— Written instruction —
Reproduce every one of the rows below word for word, with no changes.

— Data listing —
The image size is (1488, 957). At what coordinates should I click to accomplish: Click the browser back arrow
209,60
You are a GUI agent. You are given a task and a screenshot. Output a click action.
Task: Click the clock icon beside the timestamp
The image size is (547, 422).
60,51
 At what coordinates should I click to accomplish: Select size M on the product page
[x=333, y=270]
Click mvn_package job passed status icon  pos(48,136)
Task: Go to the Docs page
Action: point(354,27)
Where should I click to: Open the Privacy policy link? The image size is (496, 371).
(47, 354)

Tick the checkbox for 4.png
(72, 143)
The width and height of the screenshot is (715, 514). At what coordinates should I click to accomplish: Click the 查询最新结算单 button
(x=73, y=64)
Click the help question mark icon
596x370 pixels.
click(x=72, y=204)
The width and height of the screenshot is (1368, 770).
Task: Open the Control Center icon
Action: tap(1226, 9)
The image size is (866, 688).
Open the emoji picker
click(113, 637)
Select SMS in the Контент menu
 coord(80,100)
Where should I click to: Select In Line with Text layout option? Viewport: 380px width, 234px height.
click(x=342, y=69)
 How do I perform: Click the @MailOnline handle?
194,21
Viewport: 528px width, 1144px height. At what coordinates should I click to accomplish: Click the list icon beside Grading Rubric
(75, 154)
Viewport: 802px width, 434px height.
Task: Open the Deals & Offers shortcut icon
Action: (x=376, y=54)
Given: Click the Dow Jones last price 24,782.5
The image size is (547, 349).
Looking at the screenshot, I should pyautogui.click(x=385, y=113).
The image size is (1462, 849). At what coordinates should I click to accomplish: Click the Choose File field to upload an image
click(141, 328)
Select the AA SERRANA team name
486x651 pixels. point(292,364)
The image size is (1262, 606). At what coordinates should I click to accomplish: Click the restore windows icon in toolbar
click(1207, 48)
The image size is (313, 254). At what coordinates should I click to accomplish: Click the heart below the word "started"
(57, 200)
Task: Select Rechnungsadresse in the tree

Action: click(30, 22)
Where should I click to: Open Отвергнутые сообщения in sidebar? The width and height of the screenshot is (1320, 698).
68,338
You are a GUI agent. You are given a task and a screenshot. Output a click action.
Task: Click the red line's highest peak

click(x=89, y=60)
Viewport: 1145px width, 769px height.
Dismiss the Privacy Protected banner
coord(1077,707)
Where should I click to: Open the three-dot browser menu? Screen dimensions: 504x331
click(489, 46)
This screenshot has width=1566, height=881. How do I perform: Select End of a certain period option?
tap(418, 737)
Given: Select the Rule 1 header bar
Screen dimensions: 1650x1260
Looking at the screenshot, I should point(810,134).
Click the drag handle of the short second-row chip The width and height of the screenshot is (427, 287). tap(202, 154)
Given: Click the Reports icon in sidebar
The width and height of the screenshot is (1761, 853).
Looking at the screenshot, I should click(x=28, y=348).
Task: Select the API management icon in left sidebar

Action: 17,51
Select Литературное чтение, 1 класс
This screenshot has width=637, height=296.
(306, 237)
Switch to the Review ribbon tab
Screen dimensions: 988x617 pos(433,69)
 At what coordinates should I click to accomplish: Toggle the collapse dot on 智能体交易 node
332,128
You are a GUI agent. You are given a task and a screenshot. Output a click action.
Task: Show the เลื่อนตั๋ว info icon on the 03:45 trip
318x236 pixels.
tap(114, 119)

— Full response —
The image size is (1488, 957). At what coordinates should I click to accomplish: Click the browser back arrow
209,60
You are a GUI agent. You are given a task and a screenshot. Output a click action.
Task: Click the clock icon beside the timestamp
The image size is (547, 422).
60,51
 At what coordinates should I click to accomplish: Select size M on the product page
[x=333, y=270]
Click mvn_package job passed status icon  pos(48,136)
Task: Go to the Docs page
Action: point(354,27)
Where should I click to: Open the Privacy policy link? The image size is (496, 371).
(47, 354)

Tick the checkbox for 4.png
(72, 143)
The width and height of the screenshot is (715, 514). At what coordinates should I click to accomplish: Click the 查询最新结算单 button
(x=73, y=64)
Click the help question mark icon
596x370 pixels.
click(x=72, y=204)
The width and height of the screenshot is (1368, 770).
Task: Open the Control Center icon
Action: tap(1226, 9)
The image size is (866, 688).
Open the emoji picker
click(113, 637)
Select SMS in the Контент menu
 coord(80,100)
Where should I click to: Select In Line with Text layout option? Viewport: 380px width, 234px height.
click(x=342, y=69)
 How do I perform: Click the @MailOnline handle?
194,21
Viewport: 528px width, 1144px height. At what coordinates should I click to accomplish: Click the list icon beside Grading Rubric
(75, 154)
Viewport: 802px width, 434px height.
Task: Open the Deals & Offers shortcut icon
Action: (x=376, y=54)
Given: Click the Dow Jones last price 24,782.5
The image size is (547, 349).
Looking at the screenshot, I should pyautogui.click(x=385, y=113).
The image size is (1462, 849). At what coordinates should I click to accomplish: Click the Choose File field to upload an image
click(141, 328)
Select the AA SERRANA team name
486x651 pixels. point(292,364)
The image size is (1262, 606). At what coordinates should I click to accomplish: Click the restore windows icon in toolbar
click(1207, 48)
The image size is (313, 254). At what coordinates should I click to accomplish: Click the heart below the word "started"
(57, 200)
Task: Select Rechnungsadresse in the tree

Action: click(30, 22)
Where should I click to: Open Отвергнутые сообщения in sidebar? The width and height of the screenshot is (1320, 698).
68,338
You are a GUI agent. You are given a task and a screenshot. Output a click action.
Task: Click the red line's highest peak

click(x=89, y=60)
Viewport: 1145px width, 769px height.
Dismiss the Privacy Protected banner
coord(1077,707)
Where should I click to: Open the three-dot browser menu? Screen dimensions: 504x331
click(489, 46)
This screenshot has width=1566, height=881. How do I perform: Select End of a certain period option?
tap(418, 737)
Given: Select the Rule 1 header bar
Screen dimensions: 1650x1260
Looking at the screenshot, I should point(810,134).
Click the drag handle of the short second-row chip The width and height of the screenshot is (427, 287). tap(202, 154)
Given: Click the Reports icon in sidebar
The width and height of the screenshot is (1761, 853).
Looking at the screenshot, I should click(x=28, y=348).
Task: Select the API management icon in left sidebar

Action: 17,51
Select Литературное чтение, 1 класс
This screenshot has width=637, height=296.
(306, 237)
Switch to the Review ribbon tab
Screen dimensions: 988x617 pos(433,69)
 At what coordinates should I click to accomplish: Toggle the collapse dot on 智能体交易 node
332,128
You are a GUI agent. You are given a task and a screenshot. Output a click action.
Task: Show the เลื่อนตั๋ว info icon on the 03:45 trip
318x236 pixels.
tap(114, 119)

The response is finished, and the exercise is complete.